A Massachusetts-based anti-violence program that works with the toughest-to-reach of young men will be opening an office in Baltimore in 2018, Mayor Catherine Pugh announced today.
Standing behind a podium crammed with dozens of reps from city government, philanthropic organizations, businesses and other institutions, Pugh announced that Roca (Spanish for “rock”) is coming to town. The budget for the program is $17 million, with around $10 million already secured from private foundations and businesses, Pugh said.
She declined to give many specifics, but Johns Hopkins University, BGE, the Annie E. Casey Foundation, the Harry and Jeanette Weinberg Foundation and the Abell Foundation are among the donors named during the press conference. The Weinberg Foundation said via Twitter that it’s giving $1 million over three years. The Greater Baltimore Committee acted as a “bridge” for funding by convening the mayor and local executives and philanthropists, GBC president Donald Fry said.
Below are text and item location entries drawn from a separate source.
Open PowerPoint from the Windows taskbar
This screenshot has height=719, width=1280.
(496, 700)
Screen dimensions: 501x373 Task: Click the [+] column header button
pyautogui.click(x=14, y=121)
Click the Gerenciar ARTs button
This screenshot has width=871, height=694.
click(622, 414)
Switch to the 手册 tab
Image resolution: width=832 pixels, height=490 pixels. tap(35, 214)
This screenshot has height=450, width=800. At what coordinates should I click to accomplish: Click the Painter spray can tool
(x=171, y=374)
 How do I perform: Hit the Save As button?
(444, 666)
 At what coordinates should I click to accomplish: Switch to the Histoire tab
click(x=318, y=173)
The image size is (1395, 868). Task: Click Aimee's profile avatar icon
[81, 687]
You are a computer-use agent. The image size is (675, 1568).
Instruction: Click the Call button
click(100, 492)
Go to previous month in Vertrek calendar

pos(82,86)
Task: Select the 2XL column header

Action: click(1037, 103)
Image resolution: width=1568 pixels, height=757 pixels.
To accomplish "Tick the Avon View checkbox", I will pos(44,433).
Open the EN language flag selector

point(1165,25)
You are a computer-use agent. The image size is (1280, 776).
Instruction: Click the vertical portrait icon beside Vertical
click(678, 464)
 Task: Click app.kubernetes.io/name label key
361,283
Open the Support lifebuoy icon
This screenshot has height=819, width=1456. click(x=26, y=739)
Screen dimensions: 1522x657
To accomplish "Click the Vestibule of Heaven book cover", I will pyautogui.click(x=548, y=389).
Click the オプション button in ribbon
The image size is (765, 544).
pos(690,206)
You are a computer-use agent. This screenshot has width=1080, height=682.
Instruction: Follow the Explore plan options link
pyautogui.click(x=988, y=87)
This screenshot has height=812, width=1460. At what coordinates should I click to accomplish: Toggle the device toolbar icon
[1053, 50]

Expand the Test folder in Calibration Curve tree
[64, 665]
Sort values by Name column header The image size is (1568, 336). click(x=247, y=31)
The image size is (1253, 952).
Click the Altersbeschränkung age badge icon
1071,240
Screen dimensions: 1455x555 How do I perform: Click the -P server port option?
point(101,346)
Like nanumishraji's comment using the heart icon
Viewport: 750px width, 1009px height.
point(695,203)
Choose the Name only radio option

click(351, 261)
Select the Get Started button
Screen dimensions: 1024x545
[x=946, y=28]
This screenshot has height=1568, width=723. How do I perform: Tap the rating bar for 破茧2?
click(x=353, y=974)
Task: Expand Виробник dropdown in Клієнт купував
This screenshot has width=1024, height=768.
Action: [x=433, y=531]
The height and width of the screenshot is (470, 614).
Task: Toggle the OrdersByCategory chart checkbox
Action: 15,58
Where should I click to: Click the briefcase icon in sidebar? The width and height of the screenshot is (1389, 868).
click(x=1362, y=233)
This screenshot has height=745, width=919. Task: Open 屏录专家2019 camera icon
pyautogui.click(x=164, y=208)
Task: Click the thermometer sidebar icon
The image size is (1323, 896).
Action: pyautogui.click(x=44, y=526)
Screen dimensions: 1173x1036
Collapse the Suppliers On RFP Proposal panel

Pugh said she’s asked the state to fund the remainder, but officials either haven’t been able or willing — she didn’t specify — to provide the money.
“This program depends a lot on state cooperation,” she said.
Molly Baldwin, Roca’s founder and a Baltimore native, said the program will begin by working with around 75 males ages 17 to 24, and eventually work its way up to 300 clients. The effort will entail opening up an office in Baltimore with its own executive director and staff. Baldwin said she would also be here for half of the year.
Roca has achieved success in Massachusetts, according to research from Harvard University’s Kennedy School: Around 84 percent of participants return to the program each year, 93 percent who have been arrested before aren’t rearrested after two years, and 88 percent comply with their probation conditions. Additionally, nearly nine in 10 participants who stick with the program for longer than 21 months manage to retain a job for six months or more.
Roca, Baldwin said, is geared toward the hardest-to-reach of young men. It serves around 1,000 of them per year, using “relentless outreach” to help them right their path.
“Someone walks into Roca ready to participate, we send them out the door to another program. But run from us and tell us to go to hell, you are in,” she said.
Asked how the program would differ from other active anti-violence efforts, such as the Baltimore City Health Department’s Safe Streets program, Baldwin described it as a “long-term behavior change program” rather than a neighborhood-level one.
“We believe that the approach to violence reduction is holistic,” added Pugh. “It’s not just about policing and putting people in jail or any of those things.”
Baldwin said she foresees Roca starting work in Baltimore as soon as July 2018.